Document passage:
** Start **
Ambiguous call when recursively calling variadic template function overload

问题

Consider this piece of code:

template<typename FirstArg>
void foo()
{
}

template<typename FirstArg, typename... RestOfArgs>
void foo()
{
    foo<RestOfArgs...>();
}

int main()
{
    foo<int, int, int>();
    return 0;
}

It does not compile due to ambiguous call foo<RestOfArgs...>(); when RestOfArgs has only one element ({int}).

But this compiles without error:

template<typename FirstArg>
void foo(FirstArg x)
{
}

template<typename FirstArg, typename... RestOfArgs>
void foo(FirstArg x, RestOfArgs... y)
{
    foo(y...);
}

int main()
{
    foo<int, int, int>(5, 6, 7);
    return 0;
}

Why is there ambiguity in the first case?

Why is there no ambiguity in the second case?

回答1:

In Function template overloading

There is lot of rules to tell which template functions is more specialized (according to given parameters).

The point which makes

template<typename> void foo();
template<typename, typename...> void foo();

ambiguous for foo<int>(), but not

template<typename T> void foo(T);
template<typename T, typename... Ts> void foo(T, Ts...);

for foo(42) is the following:

In case of a tie, if one function template has a trailing parameter pack and the other does not, the one with the omitted parameter is considered to be more specialized than the one with the empty parameter pack.

回答2:

Why is there ambiguity in the first case?

RestOfArgs can be empty.
** End **
Supplied material:
** Start **
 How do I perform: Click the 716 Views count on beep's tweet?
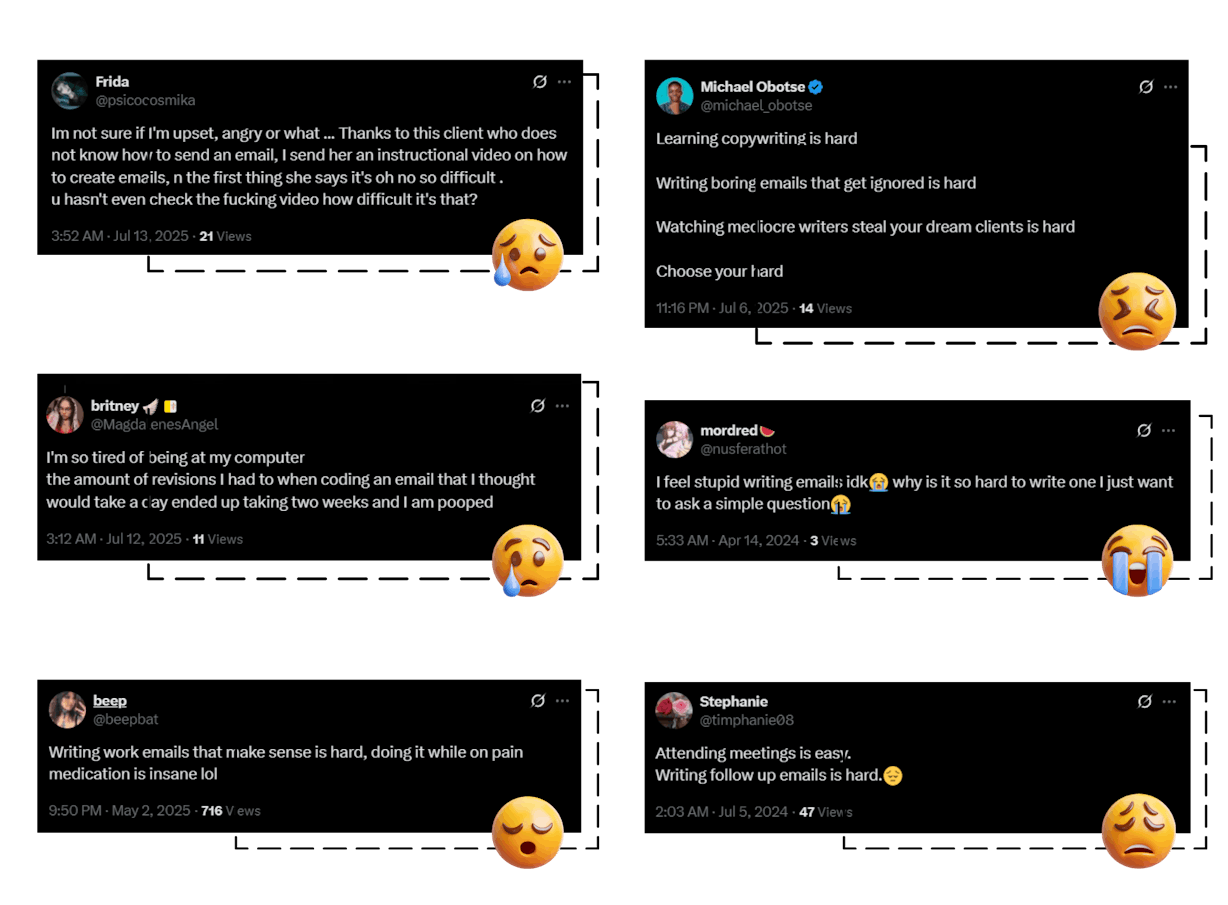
** End **
Prompt 1:
Answer these about the C++ variadic template thread, one line each:
(a) Which call does the first piece of code fail to compile on, and when?
(b) According to the first reply, in a tie, which of the two function templates is considered more specialized?
(c) What short reason does the second reply give for the ambiguity in the first case?
Prompt 2: Pick up the C++ variadic template thread after its final sentence and continue it.

Task output 1:
(a) The call foo<RestOfArgs...>(); fails as ambiguous when RestOfArgs has only one element ({int}).
(b) The one with the omitted parameter, which has no trailing parameter pack, is more specialized than the one with the empty parameter pack.
(c) RestOfArgs can be empty.

Task output 2:
So foo<int> can be instantiated as:

template<int>
void foo()
{
}

and

template<int,>
void foo()
{
    foo<>();
}

both will compile, so it is ambiguous.

Actually foo<>() won't compile, but it fails in the next instantiation, so it doesn't matter.

Why is there no ambiguity in the second case?

foo<int>(7) can be instantiated as:

template<int>
void foo(int 7)
{
}

and

template<int>
void foo(int 7)
{
    foo();
}

but the second one is an error, because there are no foo taking no argument, so the only candidate is the first one, so there won't be ambiguous

回答3:

The answer by @ZangMingJie answers the difference in behavior your are observing in your code.

I found it easier to understand the name resolution with the following change:

template<typename FirstArg>
void foo()
{
    printf("1\n");
}

template<typename FirstArg, typename SecondArg, typename... RestOfArgs>
void foo()
{
    printf("2\n");
    foo<SecondArg, RestOfArgs...>();
}

int main()
{
    foo<int, int, int>();
    return 0;
}

When there are two or more template parameters are used, the second function gets invoked. When there is one template parameters, the first function gets invoked.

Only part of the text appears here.